From Robinhood to Meta, mass layoffs have ranged from the termination of 800 to 8000 employees. The firm Challenger, Gray, and Christmas, which tracked layoffs for 30 years, noted a shocking statistic in a recently released report. November 2022 recorded the biggest spike in layoffs – 53,000 cuts, to be exact.
But for some workers, losing their jobs is about more than losing just their paycheck. Research from 2019 shows that almost a quarter of the STEM workers in the US are immigrants. For such people, a loss of employment could mean a hard deadline of up to 60 days – find another job or pack up and leave. This is devastating news for those with families, houses, and settled life.
When attrition rates hit the roof during the global pandemic, corporates started to grapple with the genuine issue of retaining employees. To get them to stay, employers like Microsoft were offering even to double the salary hikes.
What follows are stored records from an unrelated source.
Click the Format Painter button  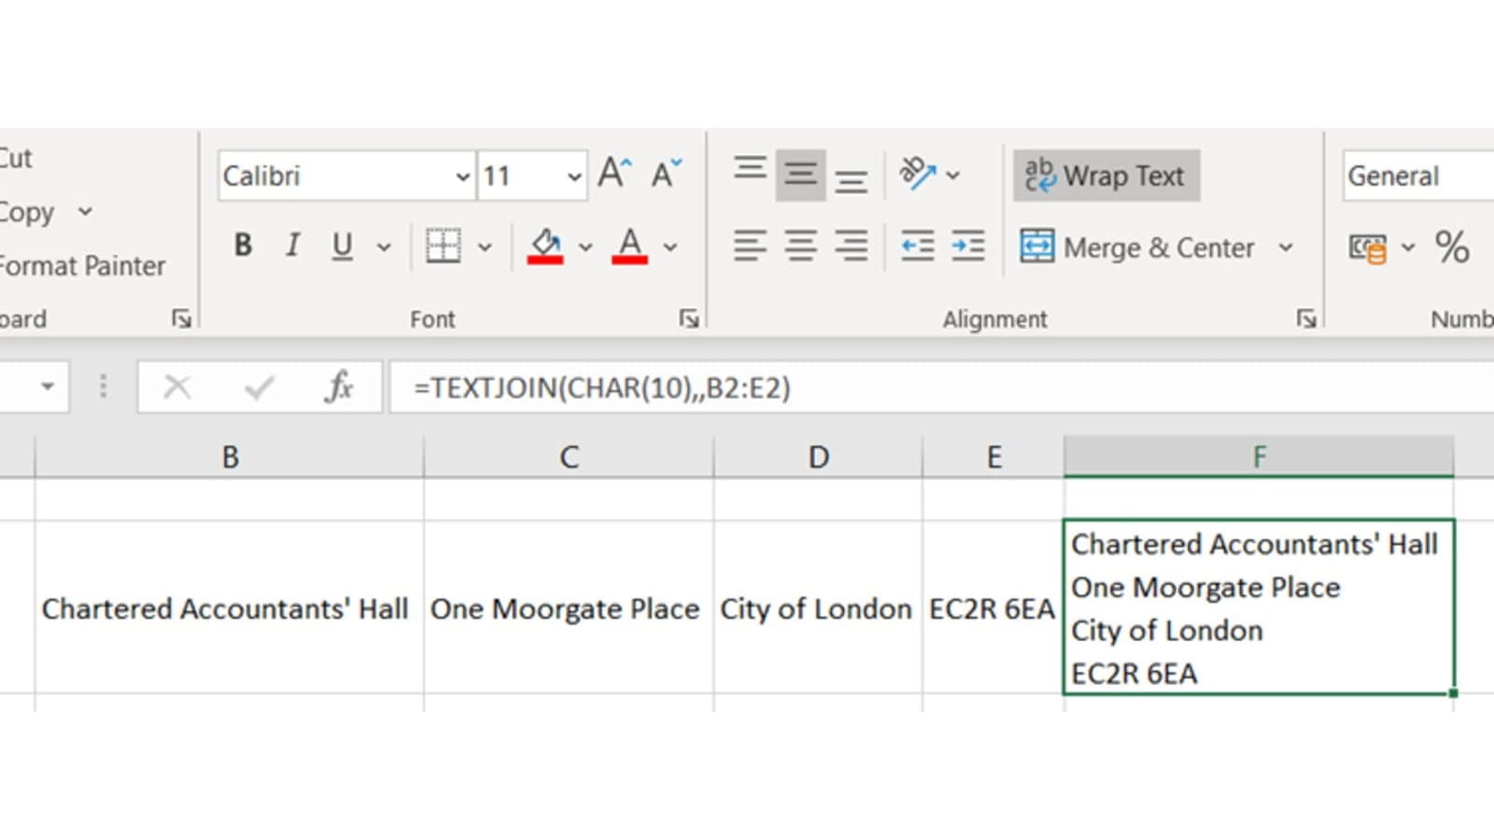(82, 266)
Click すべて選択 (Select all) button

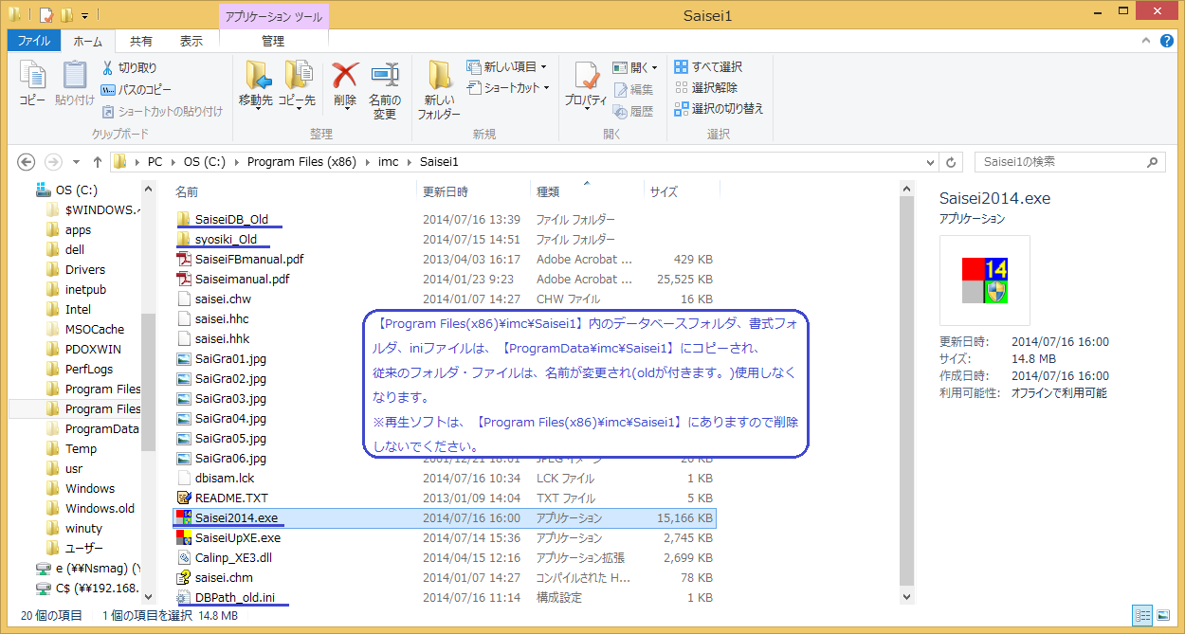pyautogui.click(x=708, y=67)
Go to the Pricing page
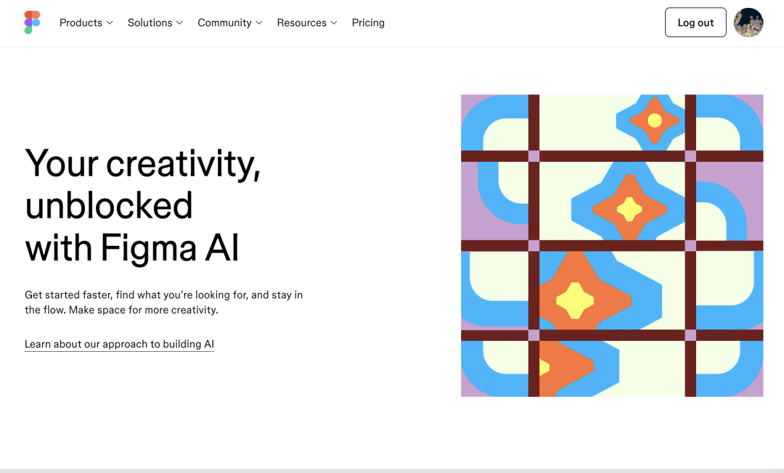The height and width of the screenshot is (473, 784). tap(368, 22)
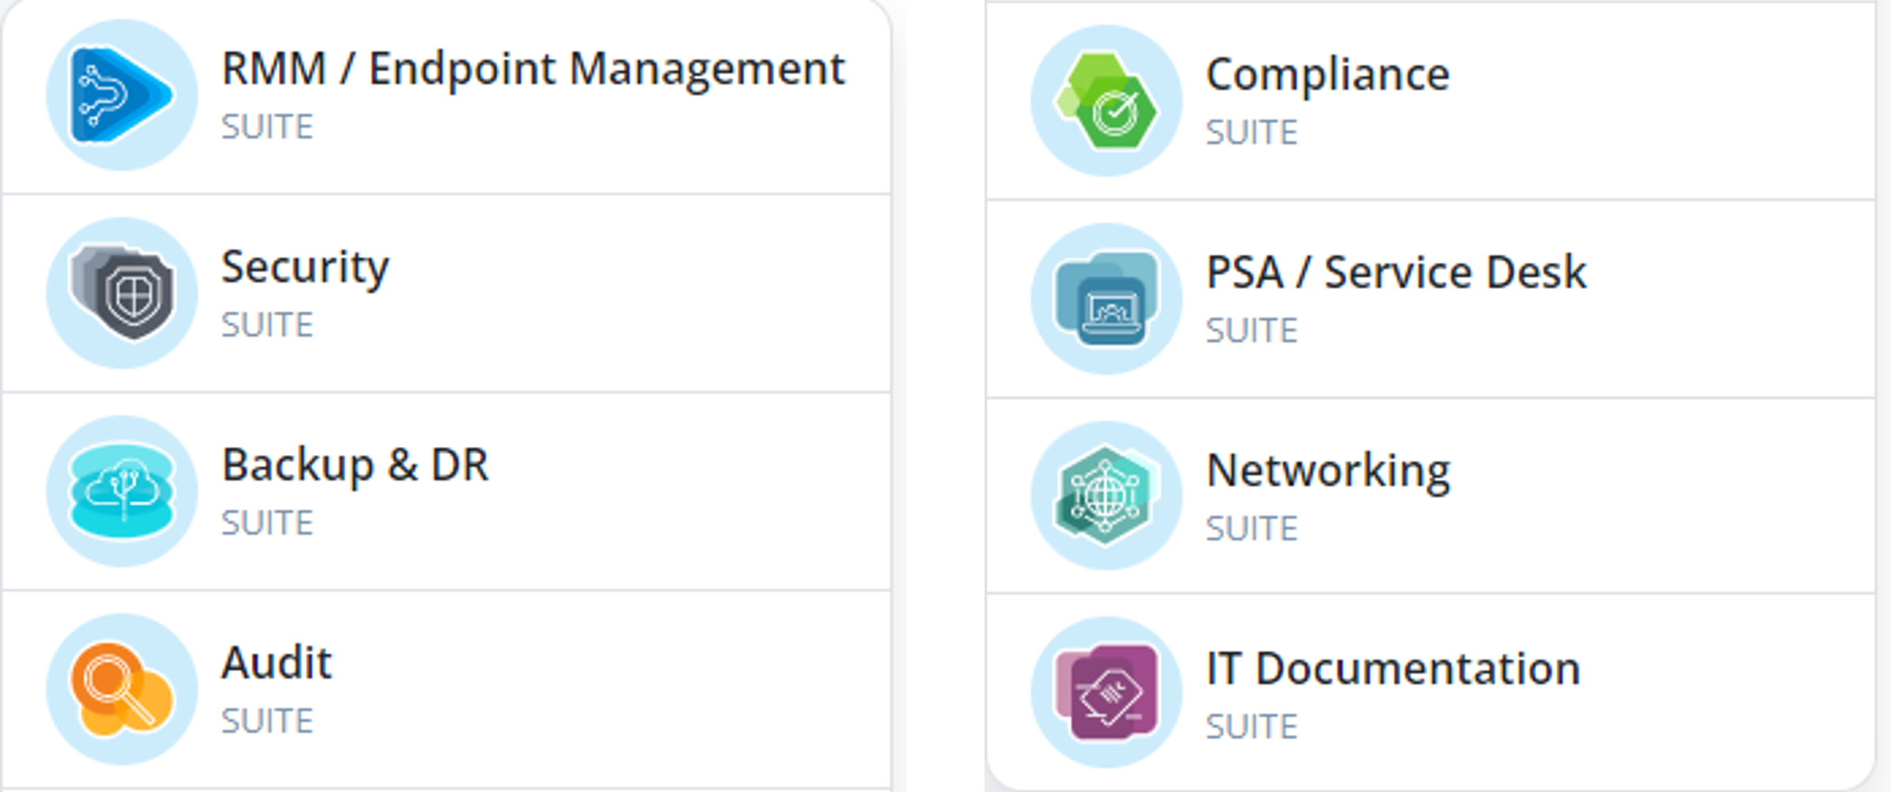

But soon enough, reality set in and corporate budgets became a giant problem. What quickly followed on the heels of these salary hikes were layoffs like the tech world has never experienced before.
If the reports are anything to go by, these mass layoffs will not be stopping at the strike of new years, and layoffs will continue well into the first half of 2023, with some speculating that the situation might even worsen.